Um táxi levou-me ao endereço que eu trazia num bolso, Rua Almirante Marques de Leão, 740, bar manhoso, estávamos no Bairro Bexiga. Nome de um português antigo com marcas de varíola na cara, ainda São Paulo era bandeirante, e depois bairro de imigrantes italianos. Há uma canção, Um Samba no Bexiga, do mais famoso habitante do bairro, Adoniran Barbosa, nascido João Rubinato, filho de italianos. Justamente, ele estava sentado à mesa e tocava o seu isqueiro. Um samba ia por ali fora e o isqueiro, seguro pela mão esquerda, recebia a batida do polegar e o dedilhar da mão direita do autor de Trem das Onze. Cantava uma mulher sentada ao lado do velho compositor (nessa altura com 68 anos). Cara lavada e voz de Elis Regina. E era ela, com um singular colar de pérolas no bar da Carmela.

Balcão de azulejos e tampo de mármore barato, prateleiras de metal com garrafas poeirentas, uma delas de Cinzano. Sei que era 1978, mas a época não a localizo, nem me deixo enganar por um cartaz de letras trabalhadas, na parede: «Boas Festas» - aquele era o tipo de lugar onde os cartazes se deixam ficar até descolarem. Elis, de olhos fechados e sentada, cantava Iracema, outro samba-canção de Adoniran. A letra era mais dramática do que um fado (Iracema morreu atropelada ao atravessar a rua e deixou noivo), mas Adoniran arrastava fama de pôr ironia em tudo. O seu biógrafo Celso de Campos Jr. diz que ele ameaçara uma beleza que não lhe ligava: «Iracema, vou-te matar!» No dia seguinte, mostrou-lhe a letra: «Tá aqui. Te matei.» Elis acabou e Adoniran, com o seu bigodinho, fino e finório, e voz rouca e bendita (foi por não a ter que ele se dedicou às letras) atacou o tal Um Samba no Bexiga, acompanhado de risos por Elis Regina.

Adoniran pôs o chapéu, endireitou o lacinho e quis mostrar-nos o bairro. Lá fomos os três, com ela ao meio, agarrada ao braço dele.
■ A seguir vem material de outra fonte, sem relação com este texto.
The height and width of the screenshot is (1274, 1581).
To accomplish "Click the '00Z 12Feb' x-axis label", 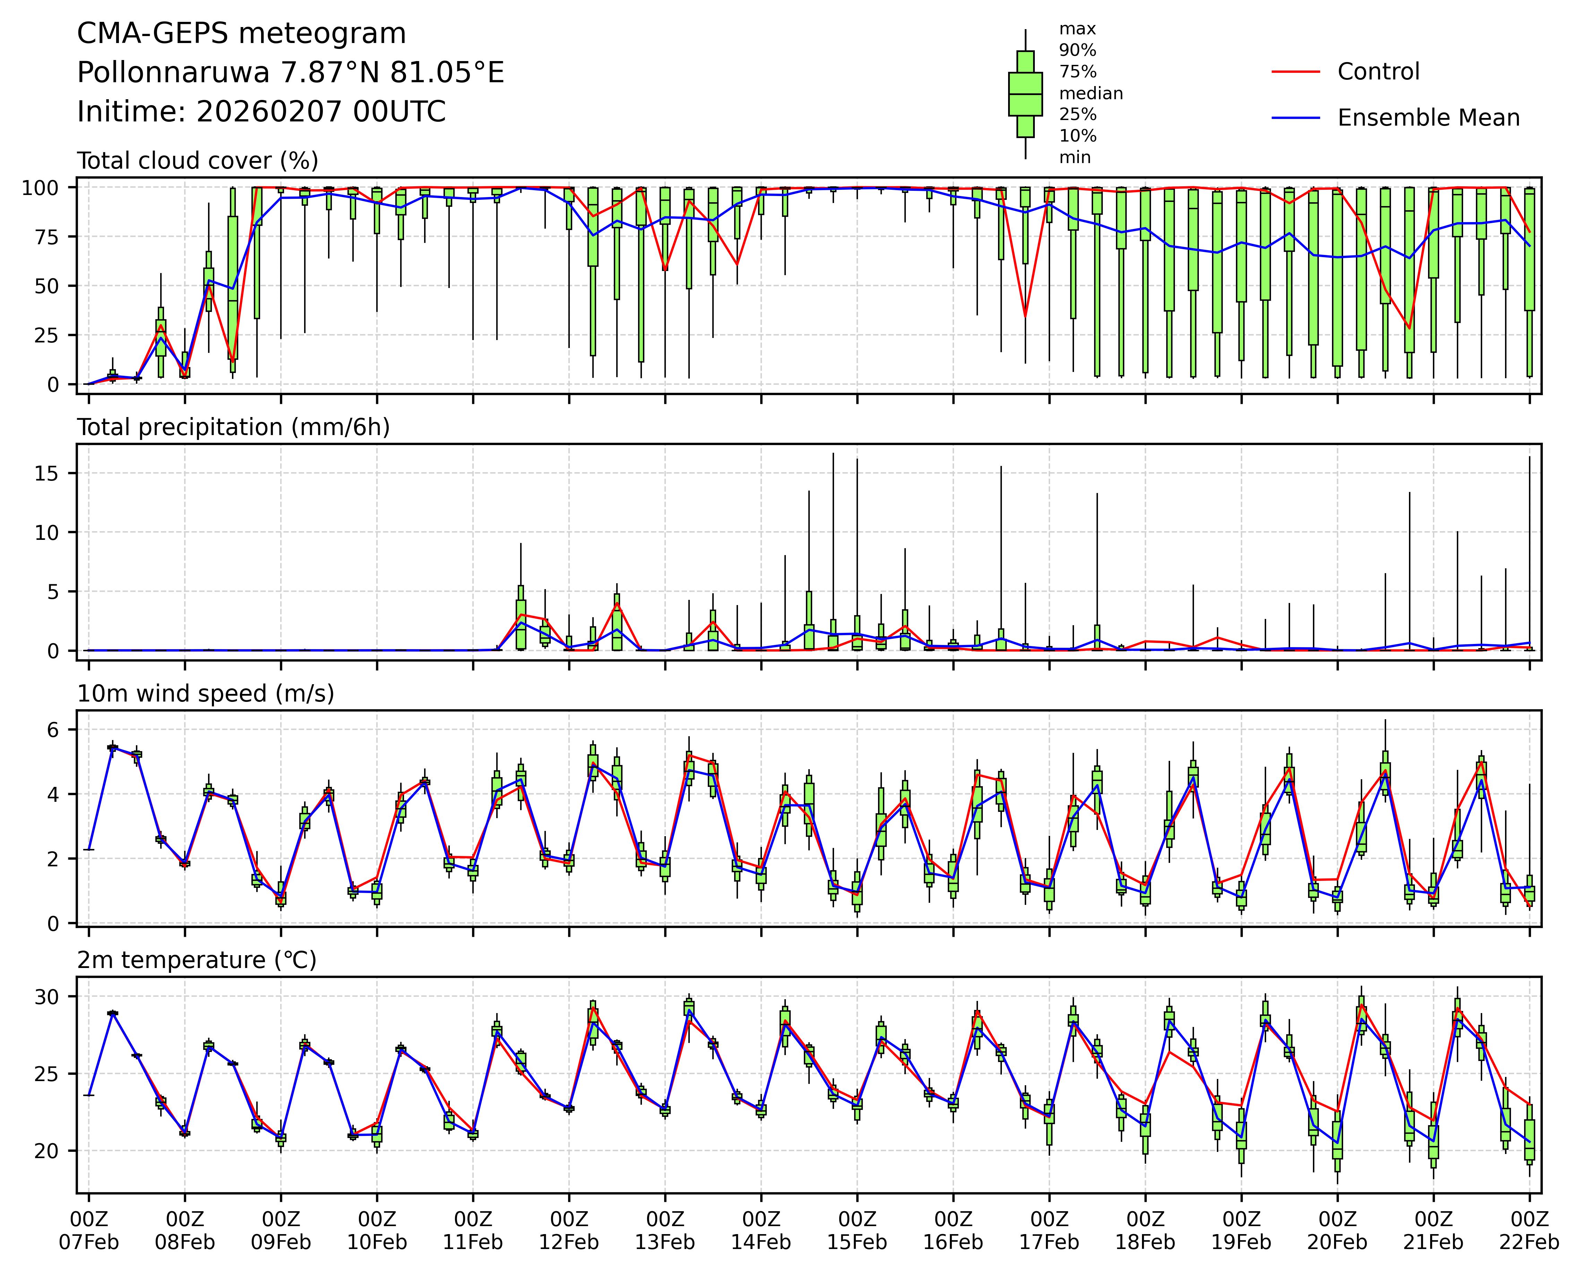I will [x=569, y=1231].
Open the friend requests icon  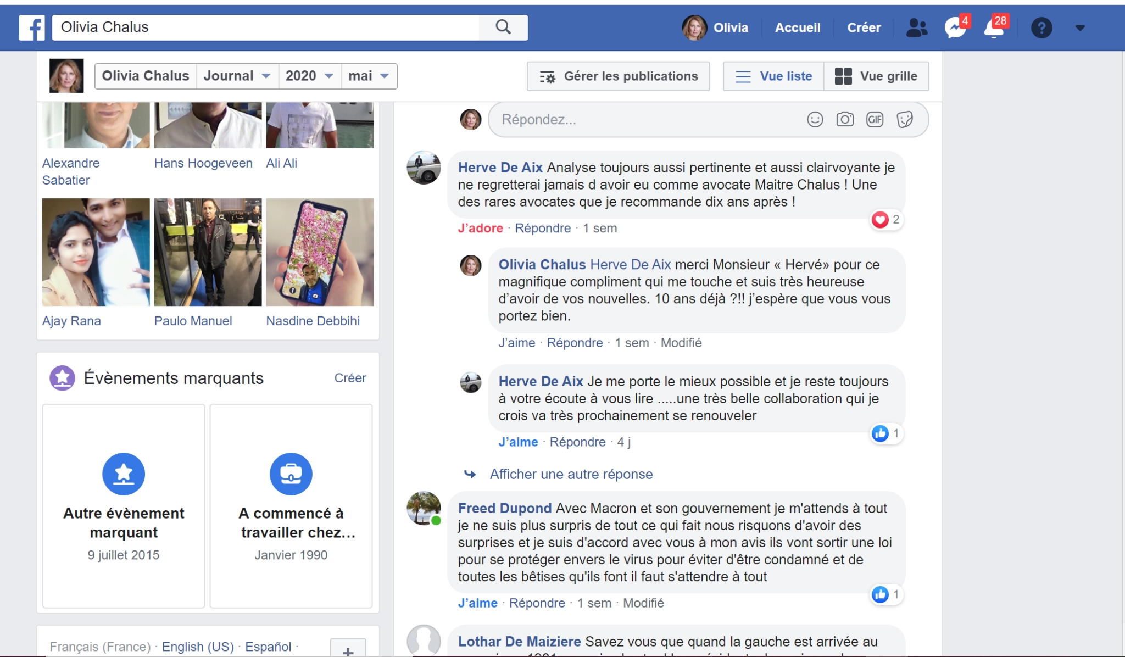coord(916,27)
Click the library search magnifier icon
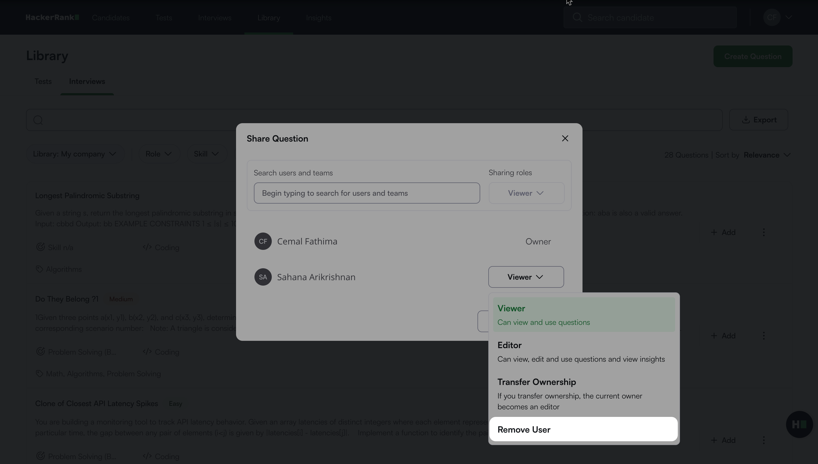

Ainda havia algumas janelas de ripinhas e uns poucos portões de quintal de ferro forjado e muretes caiados de azul, sob os prédios altos e sem graça. Os sapatos de pala branca de Adoniran conduziam-nos, quando Elis se pôs a fazer de cicerone, com palavras dele. Podem julgar, pelo compasso, que ela cantava, mas eu ouvia a letra de uma reportagem, com gente. Adoniran tinha-a escrito em 1951: Saudosa Maloca, história de três pobres diabos expulsos do abandonado Hotel Albion que haviam feito lá a sua maloca (casa ocupada).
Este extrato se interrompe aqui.